# Task statement
Every entry below, first to last, should be restated word for word.

Data entries:
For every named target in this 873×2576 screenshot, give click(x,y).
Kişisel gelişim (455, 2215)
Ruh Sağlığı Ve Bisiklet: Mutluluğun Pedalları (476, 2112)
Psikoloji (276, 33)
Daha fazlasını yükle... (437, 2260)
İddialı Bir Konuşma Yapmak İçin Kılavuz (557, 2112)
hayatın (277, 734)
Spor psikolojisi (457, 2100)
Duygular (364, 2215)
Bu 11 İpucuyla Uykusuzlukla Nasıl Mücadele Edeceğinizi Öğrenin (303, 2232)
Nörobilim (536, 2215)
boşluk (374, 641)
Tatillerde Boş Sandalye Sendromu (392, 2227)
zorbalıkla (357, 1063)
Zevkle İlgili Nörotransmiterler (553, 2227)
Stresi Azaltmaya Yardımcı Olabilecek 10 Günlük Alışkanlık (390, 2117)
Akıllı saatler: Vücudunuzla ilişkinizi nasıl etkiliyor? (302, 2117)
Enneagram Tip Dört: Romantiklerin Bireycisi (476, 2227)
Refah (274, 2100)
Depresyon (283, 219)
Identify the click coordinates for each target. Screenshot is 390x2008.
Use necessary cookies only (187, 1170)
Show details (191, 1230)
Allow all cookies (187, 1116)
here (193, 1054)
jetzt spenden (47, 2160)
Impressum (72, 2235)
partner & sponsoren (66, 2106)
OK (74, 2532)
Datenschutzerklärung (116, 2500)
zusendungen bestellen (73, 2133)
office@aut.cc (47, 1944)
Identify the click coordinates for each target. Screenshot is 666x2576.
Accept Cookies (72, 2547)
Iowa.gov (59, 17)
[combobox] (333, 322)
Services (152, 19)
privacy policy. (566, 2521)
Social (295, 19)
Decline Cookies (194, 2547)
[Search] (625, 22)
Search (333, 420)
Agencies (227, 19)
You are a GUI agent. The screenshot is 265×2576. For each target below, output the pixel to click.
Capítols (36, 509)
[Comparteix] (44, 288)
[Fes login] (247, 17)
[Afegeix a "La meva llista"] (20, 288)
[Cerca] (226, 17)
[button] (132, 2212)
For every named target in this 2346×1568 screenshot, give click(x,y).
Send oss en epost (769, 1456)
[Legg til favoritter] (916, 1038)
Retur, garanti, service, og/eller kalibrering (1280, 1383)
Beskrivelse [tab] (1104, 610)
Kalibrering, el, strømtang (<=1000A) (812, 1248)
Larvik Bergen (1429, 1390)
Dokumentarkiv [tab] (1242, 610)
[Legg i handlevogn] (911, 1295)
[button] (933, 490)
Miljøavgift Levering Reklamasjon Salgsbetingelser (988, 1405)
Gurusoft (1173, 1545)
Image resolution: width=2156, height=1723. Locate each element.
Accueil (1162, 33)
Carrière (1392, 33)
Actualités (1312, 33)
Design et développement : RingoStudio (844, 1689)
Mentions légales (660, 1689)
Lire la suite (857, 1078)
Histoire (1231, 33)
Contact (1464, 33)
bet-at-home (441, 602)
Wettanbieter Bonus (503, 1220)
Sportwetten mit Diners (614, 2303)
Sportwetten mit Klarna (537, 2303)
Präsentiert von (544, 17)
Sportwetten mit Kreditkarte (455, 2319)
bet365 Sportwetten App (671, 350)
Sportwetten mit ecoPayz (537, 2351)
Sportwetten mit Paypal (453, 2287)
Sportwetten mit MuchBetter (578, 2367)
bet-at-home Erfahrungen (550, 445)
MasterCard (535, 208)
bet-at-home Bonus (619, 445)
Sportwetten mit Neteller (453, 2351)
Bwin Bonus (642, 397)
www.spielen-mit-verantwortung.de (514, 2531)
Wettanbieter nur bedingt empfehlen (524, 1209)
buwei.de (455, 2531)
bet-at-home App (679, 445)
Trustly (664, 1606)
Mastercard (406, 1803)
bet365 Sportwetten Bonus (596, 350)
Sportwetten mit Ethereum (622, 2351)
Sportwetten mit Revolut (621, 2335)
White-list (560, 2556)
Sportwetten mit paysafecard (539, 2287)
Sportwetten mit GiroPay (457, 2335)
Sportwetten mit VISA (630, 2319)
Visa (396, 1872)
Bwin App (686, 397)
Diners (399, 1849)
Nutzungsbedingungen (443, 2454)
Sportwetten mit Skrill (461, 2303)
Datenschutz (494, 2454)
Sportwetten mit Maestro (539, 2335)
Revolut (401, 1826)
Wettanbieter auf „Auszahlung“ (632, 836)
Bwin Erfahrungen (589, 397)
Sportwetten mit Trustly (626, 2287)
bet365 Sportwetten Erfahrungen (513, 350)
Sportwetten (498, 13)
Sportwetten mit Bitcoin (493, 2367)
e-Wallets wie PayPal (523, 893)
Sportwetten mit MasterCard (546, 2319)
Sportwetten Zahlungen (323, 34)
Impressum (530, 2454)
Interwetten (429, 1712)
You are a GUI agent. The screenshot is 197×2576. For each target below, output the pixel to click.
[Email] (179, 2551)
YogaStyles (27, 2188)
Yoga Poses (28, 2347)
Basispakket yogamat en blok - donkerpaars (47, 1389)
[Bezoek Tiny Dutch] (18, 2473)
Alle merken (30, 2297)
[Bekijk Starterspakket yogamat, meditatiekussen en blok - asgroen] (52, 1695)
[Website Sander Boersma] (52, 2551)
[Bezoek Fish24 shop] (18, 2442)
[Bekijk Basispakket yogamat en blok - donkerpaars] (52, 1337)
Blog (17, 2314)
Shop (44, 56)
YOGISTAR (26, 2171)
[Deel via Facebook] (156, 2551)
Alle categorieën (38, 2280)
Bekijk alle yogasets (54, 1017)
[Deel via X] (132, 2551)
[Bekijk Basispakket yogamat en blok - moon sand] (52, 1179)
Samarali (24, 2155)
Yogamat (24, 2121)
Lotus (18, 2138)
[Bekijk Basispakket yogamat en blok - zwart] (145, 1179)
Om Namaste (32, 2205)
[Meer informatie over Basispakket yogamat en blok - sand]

# Response to the task
For every named target in this 873×2576 screenshot, give click(x,y).
Kişisel gelişim (455, 2215)
Ruh Sağlığı Ve Bisiklet: Mutluluğun Pedalları (476, 2112)
Psikoloji (276, 33)
Daha fazlasını yükle... (437, 2260)
İddialı Bir Konuşma Yapmak İçin Kılavuz (557, 2112)
hayatın (277, 734)
Spor psikolojisi (457, 2100)
Duygular (364, 2215)
Bu 11 İpucuyla Uykusuzlukla Nasıl Mücadele Edeceğinizi Öğrenin (303, 2232)
Nörobilim (536, 2215)
boşluk (374, 641)
Tatillerde Boş Sandalye Sendromu (392, 2227)
zorbalıkla (357, 1063)
Zevkle İlgili Nörotransmiterler (553, 2227)
Stresi Azaltmaya Yardımcı Olabilecek 10 Günlük Alışkanlık (390, 2117)
Akıllı saatler: Vücudunuzla ilişkinizi nasıl etkiliyor? (302, 2117)
Enneagram Tip Dört: Romantiklerin Bireycisi (476, 2227)
Refah (274, 2100)
Depresyon (283, 219)
Identify the click coordinates for each target. Screenshot is 390x2008.
Use necessary cookies only (187, 1170)
Show details (191, 1230)
Allow all cookies (187, 1116)
here (193, 1054)
jetzt spenden (47, 2160)
Impressum (72, 2235)
partner & sponsoren (66, 2106)
OK (74, 2532)
Datenschutzerklärung (116, 2500)
zusendungen bestellen (73, 2133)
office@aut.cc (47, 1944)
Identify the click coordinates for each target. Screenshot is 666x2576.
Accept Cookies (72, 2547)
Iowa.gov (59, 17)
[combobox] (333, 322)
Services (152, 19)
privacy policy. (566, 2521)
Social (295, 19)
Decline Cookies (194, 2547)
[Search] (625, 22)
Search (333, 420)
Agencies (227, 19)
You are a GUI agent. The screenshot is 265×2576. For each target below, output the pixel to click.
Capítols (36, 509)
[Comparteix] (44, 288)
[Fes login] (247, 17)
[Afegeix a "La meva llista"] (20, 288)
[Cerca] (226, 17)
[button] (132, 2212)
For every named target in this 2346×1568 screenshot, give click(x,y).
Send oss en epost (769, 1456)
[Legg til favoritter] (916, 1038)
Retur, garanti, service, og/eller kalibrering (1280, 1383)
Beskrivelse [tab] (1104, 610)
Kalibrering, el, strømtang (<=1000A) (812, 1248)
Larvik Bergen (1429, 1390)
Dokumentarkiv [tab] (1242, 610)
[Legg i handlevogn] (911, 1295)
[button] (933, 490)
Miljøavgift Levering Reklamasjon Salgsbetingelser (988, 1405)
Gurusoft (1173, 1545)
Image resolution: width=2156, height=1723. Locate each element.
Accueil (1162, 33)
Carrière (1392, 33)
Actualités (1312, 33)
Design et développement : RingoStudio (844, 1689)
Mentions légales (660, 1689)
Lire la suite (857, 1078)
Histoire (1231, 33)
Contact (1464, 33)
bet-at-home (441, 602)
Wettanbieter Bonus (503, 1220)
Sportwetten mit Diners (614, 2303)
Sportwetten mit Klarna (537, 2303)
Präsentiert von (544, 17)
Sportwetten mit Kreditkarte (455, 2319)
bet365 Sportwetten App (671, 350)
Sportwetten mit ecoPayz (537, 2351)
Sportwetten mit Paypal (453, 2287)
Sportwetten mit MuchBetter (578, 2367)
bet-at-home Erfahrungen (550, 445)
MasterCard (535, 208)
bet-at-home Bonus (619, 445)
Sportwetten mit Neteller (453, 2351)
Bwin Bonus (642, 397)
www.spielen-mit-verantwortung.de (514, 2531)
Wettanbieter nur bedingt empfehlen (524, 1209)
buwei.de (455, 2531)
bet-at-home App (679, 445)
Trustly (664, 1606)
Mastercard (406, 1803)
bet365 Sportwetten Bonus (596, 350)
Sportwetten mit Ethereum (622, 2351)
Sportwetten mit Revolut (621, 2335)
White-list (560, 2556)
Sportwetten mit paysafecard (539, 2287)
Sportwetten mit GiroPay (457, 2335)
Sportwetten mit VISA (630, 2319)
Visa (396, 1872)
Bwin App (686, 397)
Diners (399, 1849)
Nutzungsbedingungen (443, 2454)
Sportwetten mit Skrill (461, 2303)
Datenschutz (494, 2454)
Sportwetten mit Maestro (539, 2335)
Revolut (401, 1826)
Wettanbieter auf „Auszahlung“ (632, 836)
Bwin Erfahrungen (589, 397)
Sportwetten mit Trustly (626, 2287)
bet365 Sportwetten Erfahrungen (513, 350)
Sportwetten (498, 13)
Sportwetten mit Bitcoin (493, 2367)
e-Wallets wie PayPal (523, 893)
Sportwetten mit MasterCard (546, 2319)
Sportwetten Zahlungen (323, 34)
Impressum (530, 2454)
Interwetten (429, 1712)
You are a GUI agent. The screenshot is 197×2576. For each target below, output the pixel to click.
[Email] (179, 2551)
YogaStyles (27, 2188)
Yoga Poses (28, 2347)
Basispakket yogamat en blok - donkerpaars (47, 1389)
[Bezoek Tiny Dutch] (18, 2473)
Alle merken (30, 2297)
[Bekijk Starterspakket yogamat, meditatiekussen en blok - asgroen] (52, 1695)
[Website Sander Boersma] (52, 2551)
[Bezoek Fish24 shop] (18, 2442)
[Bekijk Basispakket yogamat en blok - donkerpaars] (52, 1337)
Blog (17, 2314)
Shop (44, 56)
YOGISTAR (26, 2171)
[Deel via Facebook] (156, 2551)
Alle categorieën (38, 2280)
Bekijk alle yogasets (54, 1017)
[Deel via X] (132, 2551)
[Bekijk Basispakket yogamat en blok - moon sand] (52, 1179)
Samarali (24, 2155)
Yogamat (24, 2121)
Lotus (18, 2138)
[Bekijk Basispakket yogamat en blok - zwart] (145, 1179)
Om Namaste (32, 2205)
[Meer informatie over Basispakket yogamat en blok - sand]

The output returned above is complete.